When we have a block dataframe that captures the layout fairly
accurately, we can use the reassign_tokens()
function to
assign new block values to the words in the token dataframe.
reassign_tokens()
takes as input the token dataframe and
the new block dataframe and returns a revised token dataframe.
token_df <- build_token_df("peshtigo.json")
token_df_correct <- reassign_tokens(token_df, new_block_df)
In this particular case, the blocks are in the right order after splitting, so we can extract a correct text right away. In other cases the blocks may need reordering, in which case we use the procedure from the previous section.
text <- token_df_correct$token %>%
paste(collapse = "")
snippet <- substr(text, start = 1, stop = 1000)
cat(snippet)
Mathematical splitting will often be the easiest method, and it can be particularly efficient when you have a lot of documents with the exact same column structure. However, it may sometimes be difficult to tell with the naked eye where the cut point should be. At other times the space between columns may be so narrow as to make precision important. For these situations we can use manual image annotation.

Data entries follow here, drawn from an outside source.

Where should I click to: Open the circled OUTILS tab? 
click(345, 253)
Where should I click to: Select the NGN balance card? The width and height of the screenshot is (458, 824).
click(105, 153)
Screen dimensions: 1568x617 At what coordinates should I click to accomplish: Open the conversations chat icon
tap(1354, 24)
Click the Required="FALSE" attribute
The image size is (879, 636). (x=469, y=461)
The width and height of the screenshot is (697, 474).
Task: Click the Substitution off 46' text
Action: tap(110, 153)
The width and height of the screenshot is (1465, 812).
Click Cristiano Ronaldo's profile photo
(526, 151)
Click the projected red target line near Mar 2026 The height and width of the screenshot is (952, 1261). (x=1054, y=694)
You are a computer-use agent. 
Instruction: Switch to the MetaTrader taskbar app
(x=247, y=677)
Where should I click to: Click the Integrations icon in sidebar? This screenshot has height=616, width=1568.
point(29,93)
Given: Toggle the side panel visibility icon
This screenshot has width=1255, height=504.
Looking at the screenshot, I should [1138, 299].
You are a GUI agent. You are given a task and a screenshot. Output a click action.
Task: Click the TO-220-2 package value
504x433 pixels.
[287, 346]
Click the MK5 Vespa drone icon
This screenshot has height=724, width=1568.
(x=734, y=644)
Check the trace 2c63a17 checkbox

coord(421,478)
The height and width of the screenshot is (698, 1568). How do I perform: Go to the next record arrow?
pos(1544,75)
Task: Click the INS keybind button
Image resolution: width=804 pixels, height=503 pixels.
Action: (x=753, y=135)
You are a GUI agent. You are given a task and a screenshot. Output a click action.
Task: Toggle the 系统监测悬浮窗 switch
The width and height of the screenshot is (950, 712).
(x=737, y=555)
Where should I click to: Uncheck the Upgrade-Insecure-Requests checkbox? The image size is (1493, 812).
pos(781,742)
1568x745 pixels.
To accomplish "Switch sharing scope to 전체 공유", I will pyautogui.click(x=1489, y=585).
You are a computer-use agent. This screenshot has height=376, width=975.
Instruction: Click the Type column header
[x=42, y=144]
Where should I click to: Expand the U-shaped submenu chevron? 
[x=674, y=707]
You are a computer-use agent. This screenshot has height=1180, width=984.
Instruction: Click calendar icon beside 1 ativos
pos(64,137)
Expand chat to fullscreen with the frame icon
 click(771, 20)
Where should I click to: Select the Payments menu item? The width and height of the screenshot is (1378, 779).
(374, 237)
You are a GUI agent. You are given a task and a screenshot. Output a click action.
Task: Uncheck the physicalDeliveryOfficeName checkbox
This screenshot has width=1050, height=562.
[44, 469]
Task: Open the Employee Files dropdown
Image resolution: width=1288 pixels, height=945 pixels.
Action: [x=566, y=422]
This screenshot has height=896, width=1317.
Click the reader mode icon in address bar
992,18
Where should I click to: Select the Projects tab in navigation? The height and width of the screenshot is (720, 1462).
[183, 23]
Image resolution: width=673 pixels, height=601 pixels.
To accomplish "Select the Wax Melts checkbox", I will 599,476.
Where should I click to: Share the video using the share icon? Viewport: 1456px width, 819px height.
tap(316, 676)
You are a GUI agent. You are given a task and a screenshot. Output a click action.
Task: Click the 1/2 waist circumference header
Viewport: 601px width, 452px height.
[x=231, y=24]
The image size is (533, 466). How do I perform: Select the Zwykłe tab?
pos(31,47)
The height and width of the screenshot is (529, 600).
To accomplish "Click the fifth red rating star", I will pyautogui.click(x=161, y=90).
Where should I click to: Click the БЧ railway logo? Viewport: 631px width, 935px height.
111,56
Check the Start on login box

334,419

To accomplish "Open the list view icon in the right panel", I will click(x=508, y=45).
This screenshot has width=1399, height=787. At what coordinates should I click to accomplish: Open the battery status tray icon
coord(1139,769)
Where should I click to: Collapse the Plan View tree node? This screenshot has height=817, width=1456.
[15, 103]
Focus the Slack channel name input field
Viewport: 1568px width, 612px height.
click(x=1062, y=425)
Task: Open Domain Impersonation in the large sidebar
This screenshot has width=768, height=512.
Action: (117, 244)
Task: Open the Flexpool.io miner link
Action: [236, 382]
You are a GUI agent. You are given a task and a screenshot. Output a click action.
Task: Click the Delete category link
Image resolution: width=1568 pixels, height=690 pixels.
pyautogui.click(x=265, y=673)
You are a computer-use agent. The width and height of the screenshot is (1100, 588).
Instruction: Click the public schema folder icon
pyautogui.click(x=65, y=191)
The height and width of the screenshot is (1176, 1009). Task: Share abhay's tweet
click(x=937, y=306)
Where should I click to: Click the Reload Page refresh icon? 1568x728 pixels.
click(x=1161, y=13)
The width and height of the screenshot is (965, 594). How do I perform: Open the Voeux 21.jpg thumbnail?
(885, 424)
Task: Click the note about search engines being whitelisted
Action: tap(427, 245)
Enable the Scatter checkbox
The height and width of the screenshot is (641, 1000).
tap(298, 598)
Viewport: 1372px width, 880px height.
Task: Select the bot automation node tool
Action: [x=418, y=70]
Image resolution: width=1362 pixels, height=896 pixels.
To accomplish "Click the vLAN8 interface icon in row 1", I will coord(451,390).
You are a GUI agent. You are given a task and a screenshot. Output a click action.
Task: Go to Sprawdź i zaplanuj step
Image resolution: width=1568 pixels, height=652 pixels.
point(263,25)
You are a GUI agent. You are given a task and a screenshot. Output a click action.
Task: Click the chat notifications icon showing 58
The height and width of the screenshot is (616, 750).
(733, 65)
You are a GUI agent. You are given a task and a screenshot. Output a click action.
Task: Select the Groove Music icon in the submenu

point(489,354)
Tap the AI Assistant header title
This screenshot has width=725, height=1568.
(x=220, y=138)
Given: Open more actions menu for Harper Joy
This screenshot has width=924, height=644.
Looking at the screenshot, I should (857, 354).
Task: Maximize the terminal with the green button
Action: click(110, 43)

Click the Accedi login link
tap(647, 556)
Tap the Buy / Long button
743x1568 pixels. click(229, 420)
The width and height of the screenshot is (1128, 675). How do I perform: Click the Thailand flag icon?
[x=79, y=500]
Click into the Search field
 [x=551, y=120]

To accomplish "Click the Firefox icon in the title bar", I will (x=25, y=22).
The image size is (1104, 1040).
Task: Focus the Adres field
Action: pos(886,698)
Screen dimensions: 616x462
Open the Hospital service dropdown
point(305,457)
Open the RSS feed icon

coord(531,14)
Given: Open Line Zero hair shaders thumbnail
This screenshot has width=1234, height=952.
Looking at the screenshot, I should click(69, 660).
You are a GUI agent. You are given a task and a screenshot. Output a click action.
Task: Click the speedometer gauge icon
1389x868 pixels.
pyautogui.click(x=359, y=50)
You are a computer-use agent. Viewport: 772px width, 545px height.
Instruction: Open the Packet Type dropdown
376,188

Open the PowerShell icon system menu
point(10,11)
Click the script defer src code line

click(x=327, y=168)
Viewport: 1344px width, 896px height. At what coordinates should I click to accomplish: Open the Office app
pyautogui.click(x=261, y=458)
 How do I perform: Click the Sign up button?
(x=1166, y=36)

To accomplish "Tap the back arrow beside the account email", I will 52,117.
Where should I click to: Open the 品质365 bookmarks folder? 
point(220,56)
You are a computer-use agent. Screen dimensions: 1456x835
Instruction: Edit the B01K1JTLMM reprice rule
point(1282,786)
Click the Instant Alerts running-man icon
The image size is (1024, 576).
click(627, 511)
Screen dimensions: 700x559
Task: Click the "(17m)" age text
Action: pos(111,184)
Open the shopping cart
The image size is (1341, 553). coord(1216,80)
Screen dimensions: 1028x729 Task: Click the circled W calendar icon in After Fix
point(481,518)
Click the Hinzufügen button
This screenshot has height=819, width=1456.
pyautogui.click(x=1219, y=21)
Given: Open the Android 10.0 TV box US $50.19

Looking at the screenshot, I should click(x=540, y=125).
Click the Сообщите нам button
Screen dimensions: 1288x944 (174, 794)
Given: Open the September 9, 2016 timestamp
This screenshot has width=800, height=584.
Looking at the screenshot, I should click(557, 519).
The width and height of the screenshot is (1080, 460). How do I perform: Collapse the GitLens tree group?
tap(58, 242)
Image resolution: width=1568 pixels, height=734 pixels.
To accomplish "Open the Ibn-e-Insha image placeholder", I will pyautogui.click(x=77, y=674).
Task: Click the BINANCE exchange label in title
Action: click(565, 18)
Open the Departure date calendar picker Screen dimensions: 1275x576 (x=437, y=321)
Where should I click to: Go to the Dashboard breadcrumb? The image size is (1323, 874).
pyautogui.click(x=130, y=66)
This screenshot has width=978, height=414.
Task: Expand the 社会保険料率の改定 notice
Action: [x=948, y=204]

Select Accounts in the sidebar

In principle you can use any image annotation tool, so long as you
format the resulting coordinates in a way that daiR
’s
processing functions understand. In the following, I will use labelme because it’s easy
to use and daiR
has a helper function for it.
Labelme opens from the command line, but has a fairly intuitive
graphical user interface. We load the annotated image generated by
draw_blocks()
, click “create polygons” in the left pane,
right-click while the cursor is in the page pane, and choose “create
rectangle”.
Then we mark the right-hand column and label it 13 (for the number of the new block).
Click “save” and store the json file, for example as
peshtigo1_blocks.json
. Now we can load it in R and get the
coordinates of the new block 13 with the function
from_labelme()
. This function returns a one-row dataframe
formatted like block dataframes generated with
build_block_df
.
We can then assign a new block number to the tokens that fall within
block13. For this we use reassign_tokens2()
, which
reassigns tokens on a specified page according to the coordinates of a
single new block.
Now we just need to reorder the token data frame by blocks, and the words will be in the right order. In this particular case, we do not need to supply a custom block order, since the block numbering reflects the right order of the text.
And again we have a text in the right order.